- [WHAT YOU NEED TO DO] Every entry must be output exactly as it is written.

- [TASK INPUT]
'''

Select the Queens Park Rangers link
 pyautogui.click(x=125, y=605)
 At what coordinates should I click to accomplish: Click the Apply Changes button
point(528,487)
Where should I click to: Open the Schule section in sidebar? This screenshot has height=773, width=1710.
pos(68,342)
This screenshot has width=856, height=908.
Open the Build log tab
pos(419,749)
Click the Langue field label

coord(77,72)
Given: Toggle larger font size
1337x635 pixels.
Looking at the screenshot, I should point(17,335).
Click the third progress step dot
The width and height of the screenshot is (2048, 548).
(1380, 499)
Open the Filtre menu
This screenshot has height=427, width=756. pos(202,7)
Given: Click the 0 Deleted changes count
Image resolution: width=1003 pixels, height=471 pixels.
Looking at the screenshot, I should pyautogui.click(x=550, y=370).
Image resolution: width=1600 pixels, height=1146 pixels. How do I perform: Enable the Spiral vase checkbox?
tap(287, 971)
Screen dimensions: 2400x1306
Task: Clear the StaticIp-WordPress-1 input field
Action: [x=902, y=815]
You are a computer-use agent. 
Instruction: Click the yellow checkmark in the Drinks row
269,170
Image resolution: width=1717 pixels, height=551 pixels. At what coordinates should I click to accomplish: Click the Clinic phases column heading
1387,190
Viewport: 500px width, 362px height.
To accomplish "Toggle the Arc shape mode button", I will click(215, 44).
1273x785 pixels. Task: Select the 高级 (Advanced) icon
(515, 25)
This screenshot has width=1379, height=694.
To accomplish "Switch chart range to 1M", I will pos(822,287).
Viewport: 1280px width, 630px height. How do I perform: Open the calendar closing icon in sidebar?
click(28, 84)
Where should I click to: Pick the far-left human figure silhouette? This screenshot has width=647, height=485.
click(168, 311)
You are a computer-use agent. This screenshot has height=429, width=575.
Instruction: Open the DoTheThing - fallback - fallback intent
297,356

'''

- [EXPECTED ANSWER]
Select the Queens Park Rangers link
 pyautogui.click(x=125, y=605)
 At what coordinates should I click to accomplish: Click the Apply Changes button
point(528,487)
Where should I click to: Open the Schule section in sidebar? This screenshot has height=773, width=1710.
pos(68,342)
This screenshot has width=856, height=908.
Open the Build log tab
pos(419,749)
Click the Langue field label

coord(77,72)
Given: Toggle larger font size
1337x635 pixels.
Looking at the screenshot, I should point(17,335).
Click the third progress step dot
The width and height of the screenshot is (2048, 548).
(1380, 499)
Open the Filtre menu
This screenshot has height=427, width=756. pos(202,7)
Given: Click the 0 Deleted changes count
Image resolution: width=1003 pixels, height=471 pixels.
Looking at the screenshot, I should pyautogui.click(x=550, y=370).
Image resolution: width=1600 pixels, height=1146 pixels. How do I perform: Enable the Spiral vase checkbox?
tap(287, 971)
Screen dimensions: 2400x1306
Task: Clear the StaticIp-WordPress-1 input field
Action: [x=902, y=815]
You are a computer-use agent. 
Instruction: Click the yellow checkmark in the Drinks row
269,170
Image resolution: width=1717 pixels, height=551 pixels. At what coordinates should I click to accomplish: Click the Clinic phases column heading
1387,190
Viewport: 500px width, 362px height.
To accomplish "Toggle the Arc shape mode button", I will click(215, 44).
1273x785 pixels. Task: Select the 高级 (Advanced) icon
(515, 25)
This screenshot has width=1379, height=694.
To accomplish "Switch chart range to 1M", I will pos(822,287).
Viewport: 1280px width, 630px height. How do I perform: Open the calendar closing icon in sidebar?
click(28, 84)
Where should I click to: Pick the far-left human figure silhouette? This screenshot has width=647, height=485.
click(168, 311)
You are a computer-use agent. This screenshot has height=429, width=575.
Instruction: Open the DoTheThing - fallback - fallback intent
297,356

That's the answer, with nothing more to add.